The required output is the exact run of lines below that opens at the line with "Детское (438, 2418)" and closes at the line with "Feribot Seferleri (369, 2260)".
--- DATA EXTRACT ---
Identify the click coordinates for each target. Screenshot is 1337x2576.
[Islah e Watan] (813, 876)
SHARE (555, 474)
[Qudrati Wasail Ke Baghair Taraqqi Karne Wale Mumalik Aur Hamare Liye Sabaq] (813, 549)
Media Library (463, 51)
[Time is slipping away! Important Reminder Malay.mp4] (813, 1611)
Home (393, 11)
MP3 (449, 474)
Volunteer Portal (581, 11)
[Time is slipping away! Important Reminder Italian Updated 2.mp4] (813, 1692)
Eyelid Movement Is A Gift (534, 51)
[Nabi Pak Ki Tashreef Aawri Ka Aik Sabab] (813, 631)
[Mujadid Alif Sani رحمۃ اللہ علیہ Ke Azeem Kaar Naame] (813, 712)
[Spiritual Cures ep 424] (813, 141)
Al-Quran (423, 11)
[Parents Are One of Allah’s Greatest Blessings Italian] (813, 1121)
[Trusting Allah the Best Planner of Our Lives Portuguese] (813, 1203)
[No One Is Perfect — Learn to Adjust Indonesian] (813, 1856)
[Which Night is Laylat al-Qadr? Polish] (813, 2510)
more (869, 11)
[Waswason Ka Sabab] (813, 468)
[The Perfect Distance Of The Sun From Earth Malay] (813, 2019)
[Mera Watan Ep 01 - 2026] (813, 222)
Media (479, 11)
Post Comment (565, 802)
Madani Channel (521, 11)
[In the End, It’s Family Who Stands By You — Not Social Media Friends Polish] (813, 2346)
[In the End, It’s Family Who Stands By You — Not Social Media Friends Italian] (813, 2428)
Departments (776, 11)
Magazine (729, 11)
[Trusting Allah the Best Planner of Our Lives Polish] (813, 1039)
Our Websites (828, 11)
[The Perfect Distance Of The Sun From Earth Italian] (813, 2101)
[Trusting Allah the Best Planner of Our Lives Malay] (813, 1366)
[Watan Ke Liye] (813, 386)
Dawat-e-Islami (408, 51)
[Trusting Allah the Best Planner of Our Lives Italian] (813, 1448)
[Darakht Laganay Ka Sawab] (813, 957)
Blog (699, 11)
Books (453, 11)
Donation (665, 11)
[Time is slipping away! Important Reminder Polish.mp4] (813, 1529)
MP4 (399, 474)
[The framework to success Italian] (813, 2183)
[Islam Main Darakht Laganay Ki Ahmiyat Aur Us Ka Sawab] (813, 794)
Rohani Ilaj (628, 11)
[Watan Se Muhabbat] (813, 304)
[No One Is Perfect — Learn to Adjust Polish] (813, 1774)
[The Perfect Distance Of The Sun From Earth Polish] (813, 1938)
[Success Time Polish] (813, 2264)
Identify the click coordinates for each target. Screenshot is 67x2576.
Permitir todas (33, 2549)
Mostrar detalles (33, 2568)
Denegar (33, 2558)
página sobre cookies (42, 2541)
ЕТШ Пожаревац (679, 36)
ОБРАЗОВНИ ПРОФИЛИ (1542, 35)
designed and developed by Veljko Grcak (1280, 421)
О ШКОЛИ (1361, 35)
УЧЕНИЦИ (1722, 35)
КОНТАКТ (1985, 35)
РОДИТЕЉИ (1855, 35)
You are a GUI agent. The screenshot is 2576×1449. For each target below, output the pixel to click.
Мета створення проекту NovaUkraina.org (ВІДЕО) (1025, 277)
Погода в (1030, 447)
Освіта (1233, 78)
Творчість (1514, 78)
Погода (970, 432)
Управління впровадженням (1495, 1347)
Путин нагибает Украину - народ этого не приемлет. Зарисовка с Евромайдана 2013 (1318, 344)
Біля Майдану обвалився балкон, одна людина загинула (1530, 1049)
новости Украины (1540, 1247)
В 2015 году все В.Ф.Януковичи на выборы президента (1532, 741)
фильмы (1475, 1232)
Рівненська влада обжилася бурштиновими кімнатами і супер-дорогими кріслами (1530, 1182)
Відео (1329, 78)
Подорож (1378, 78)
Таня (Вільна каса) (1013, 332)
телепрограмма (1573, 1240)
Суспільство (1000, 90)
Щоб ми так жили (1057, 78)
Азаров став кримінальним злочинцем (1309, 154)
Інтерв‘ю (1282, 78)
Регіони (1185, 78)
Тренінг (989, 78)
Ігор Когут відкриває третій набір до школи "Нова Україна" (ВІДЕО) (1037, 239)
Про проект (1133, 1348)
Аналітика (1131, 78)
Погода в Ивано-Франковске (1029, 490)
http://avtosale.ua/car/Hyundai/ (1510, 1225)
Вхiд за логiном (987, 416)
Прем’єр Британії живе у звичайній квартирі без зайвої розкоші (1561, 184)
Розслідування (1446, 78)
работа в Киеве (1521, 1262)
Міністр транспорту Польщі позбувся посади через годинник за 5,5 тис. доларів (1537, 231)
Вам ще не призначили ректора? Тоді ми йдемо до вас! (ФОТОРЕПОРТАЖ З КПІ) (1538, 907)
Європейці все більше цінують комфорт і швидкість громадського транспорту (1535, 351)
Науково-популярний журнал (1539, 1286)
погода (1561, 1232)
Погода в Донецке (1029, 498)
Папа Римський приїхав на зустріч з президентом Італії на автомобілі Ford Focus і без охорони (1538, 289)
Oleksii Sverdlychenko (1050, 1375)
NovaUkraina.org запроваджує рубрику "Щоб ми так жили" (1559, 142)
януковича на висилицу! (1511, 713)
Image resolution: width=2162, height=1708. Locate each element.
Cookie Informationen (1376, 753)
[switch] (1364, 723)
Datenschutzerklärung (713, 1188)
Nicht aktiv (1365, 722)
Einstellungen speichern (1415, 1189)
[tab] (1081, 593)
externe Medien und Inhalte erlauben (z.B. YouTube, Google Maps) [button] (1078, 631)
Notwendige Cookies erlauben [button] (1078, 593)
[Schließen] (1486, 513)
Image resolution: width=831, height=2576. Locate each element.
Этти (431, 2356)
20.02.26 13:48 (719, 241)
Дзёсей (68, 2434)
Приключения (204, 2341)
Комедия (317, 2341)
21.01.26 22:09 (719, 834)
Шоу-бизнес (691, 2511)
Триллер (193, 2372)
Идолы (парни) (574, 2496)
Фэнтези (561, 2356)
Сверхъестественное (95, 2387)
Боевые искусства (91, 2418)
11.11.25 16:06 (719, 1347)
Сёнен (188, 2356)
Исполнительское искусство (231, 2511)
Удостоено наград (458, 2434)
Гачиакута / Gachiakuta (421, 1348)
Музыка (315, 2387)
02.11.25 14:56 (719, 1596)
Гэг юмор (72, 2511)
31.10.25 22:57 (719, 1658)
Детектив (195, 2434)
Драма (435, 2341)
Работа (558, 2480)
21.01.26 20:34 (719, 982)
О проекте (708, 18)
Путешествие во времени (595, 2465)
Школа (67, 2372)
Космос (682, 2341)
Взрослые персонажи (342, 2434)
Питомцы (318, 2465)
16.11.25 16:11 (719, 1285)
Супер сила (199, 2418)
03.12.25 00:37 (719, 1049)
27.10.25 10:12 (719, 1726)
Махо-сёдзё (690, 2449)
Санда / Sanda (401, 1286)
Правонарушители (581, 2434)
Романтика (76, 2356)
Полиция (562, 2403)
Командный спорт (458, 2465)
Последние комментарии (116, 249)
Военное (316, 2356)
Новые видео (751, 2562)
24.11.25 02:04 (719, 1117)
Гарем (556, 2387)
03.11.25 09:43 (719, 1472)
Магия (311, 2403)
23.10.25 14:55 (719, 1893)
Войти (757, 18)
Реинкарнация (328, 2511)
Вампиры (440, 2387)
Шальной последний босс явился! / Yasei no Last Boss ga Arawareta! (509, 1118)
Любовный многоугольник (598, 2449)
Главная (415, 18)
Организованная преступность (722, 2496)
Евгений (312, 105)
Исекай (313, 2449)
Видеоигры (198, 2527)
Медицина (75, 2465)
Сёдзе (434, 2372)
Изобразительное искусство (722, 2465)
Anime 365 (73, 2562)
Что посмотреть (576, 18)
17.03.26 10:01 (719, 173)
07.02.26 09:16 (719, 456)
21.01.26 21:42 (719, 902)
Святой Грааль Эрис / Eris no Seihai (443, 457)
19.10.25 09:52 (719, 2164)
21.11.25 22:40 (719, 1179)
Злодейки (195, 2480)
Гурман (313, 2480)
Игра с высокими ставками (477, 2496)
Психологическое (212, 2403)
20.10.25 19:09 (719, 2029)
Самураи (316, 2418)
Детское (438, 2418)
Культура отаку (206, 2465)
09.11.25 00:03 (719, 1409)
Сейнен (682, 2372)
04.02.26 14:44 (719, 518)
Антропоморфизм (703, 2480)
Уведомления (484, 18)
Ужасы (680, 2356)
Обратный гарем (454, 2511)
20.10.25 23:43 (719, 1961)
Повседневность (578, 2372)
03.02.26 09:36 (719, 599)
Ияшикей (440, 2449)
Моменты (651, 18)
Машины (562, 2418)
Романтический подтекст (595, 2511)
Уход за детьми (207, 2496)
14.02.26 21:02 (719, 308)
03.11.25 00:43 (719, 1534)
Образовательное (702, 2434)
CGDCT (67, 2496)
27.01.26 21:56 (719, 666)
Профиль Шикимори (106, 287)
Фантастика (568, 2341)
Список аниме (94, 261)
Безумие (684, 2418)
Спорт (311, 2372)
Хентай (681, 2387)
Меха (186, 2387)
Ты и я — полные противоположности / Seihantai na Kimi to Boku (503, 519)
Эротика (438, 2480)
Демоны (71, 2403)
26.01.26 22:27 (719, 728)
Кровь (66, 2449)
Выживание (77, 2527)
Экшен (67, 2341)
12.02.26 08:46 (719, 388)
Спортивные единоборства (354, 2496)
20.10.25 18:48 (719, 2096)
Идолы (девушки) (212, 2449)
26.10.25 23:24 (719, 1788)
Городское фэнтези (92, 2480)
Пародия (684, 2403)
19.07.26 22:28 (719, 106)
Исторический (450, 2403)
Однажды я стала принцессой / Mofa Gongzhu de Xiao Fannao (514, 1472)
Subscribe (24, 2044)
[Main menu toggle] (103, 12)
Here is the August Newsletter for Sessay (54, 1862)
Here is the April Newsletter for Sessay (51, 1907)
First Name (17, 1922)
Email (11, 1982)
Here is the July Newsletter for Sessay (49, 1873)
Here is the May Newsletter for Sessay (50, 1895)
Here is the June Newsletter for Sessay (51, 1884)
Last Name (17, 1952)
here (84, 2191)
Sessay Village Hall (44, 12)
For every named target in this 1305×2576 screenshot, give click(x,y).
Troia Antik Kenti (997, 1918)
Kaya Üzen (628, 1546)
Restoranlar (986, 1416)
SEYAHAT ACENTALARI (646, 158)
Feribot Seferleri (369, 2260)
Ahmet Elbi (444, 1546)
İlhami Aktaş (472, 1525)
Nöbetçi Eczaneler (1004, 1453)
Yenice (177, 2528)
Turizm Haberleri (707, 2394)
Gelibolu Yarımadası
---
**FINISHED TASK:**
Детское (438, 2418)
Культура отаку (206, 2465)
09.11.25 00:03 (719, 1409)
Сейнен (682, 2372)
04.02.26 14:44 (719, 518)
Антропоморфизм (703, 2480)
Уведомления (484, 18)
Ужасы (680, 2356)
Обратный гарем (454, 2511)
20.10.25 23:43 (719, 1961)
Повседневность (578, 2372)
03.02.26 09:36 (719, 599)
Ияшикей (440, 2449)
Моменты (651, 18)
Машины (562, 2418)
Романтический подтекст (595, 2511)
Уход за детьми (207, 2496)
14.02.26 21:02 (719, 308)
03.11.25 00:43 (719, 1534)
Образовательное (702, 2434)
CGDCT (67, 2496)
27.01.26 21:56 (719, 666)
Профиль Шикимори (106, 287)
Фантастика (568, 2341)
Список аниме (94, 261)
Безумие (684, 2418)
Спорт (311, 2372)
Хентай (681, 2387)
Меха (186, 2387)
Ты и я — полные противоположности / Seihantai na Kimi to Boku (503, 519)
Эротика (438, 2480)
Демоны (71, 2403)
26.01.26 22:27 (719, 728)
Кровь (66, 2449)
Выживание (77, 2527)
Экшен (67, 2341)
12.02.26 08:46 (719, 388)
Спортивные единоборства (354, 2496)
20.10.25 18:48 (719, 2096)
Идолы (девушки) (212, 2449)
26.10.25 23:24 (719, 1788)
Городское фэнтези (92, 2480)
Пародия (684, 2403)
19.07.26 22:28 (719, 106)
Исторический (450, 2403)
Однажды я стала принцессой / Mofa Gongzhu de Xiao Fannao (514, 1472)
Subscribe (24, 2044)
[Main menu toggle] (103, 12)
Here is the August Newsletter for Sessay (54, 1862)
Here is the April Newsletter for Sessay (51, 1907)
First Name (17, 1922)
Email (11, 1982)
Here is the July Newsletter for Sessay (49, 1873)
Here is the May Newsletter for Sessay (50, 1895)
Here is the June Newsletter for Sessay (51, 1884)
Last Name (17, 1952)
here (84, 2191)
Sessay Village Hall (44, 12)
For every named target in this 1305×2576 screenshot, give click(x,y).
Troia Antik Kenti (997, 1918)
Kaya Üzen (628, 1546)
Restoranlar (986, 1416)
SEYAHAT ACENTALARI (646, 158)
Feribot Seferleri (369, 2260)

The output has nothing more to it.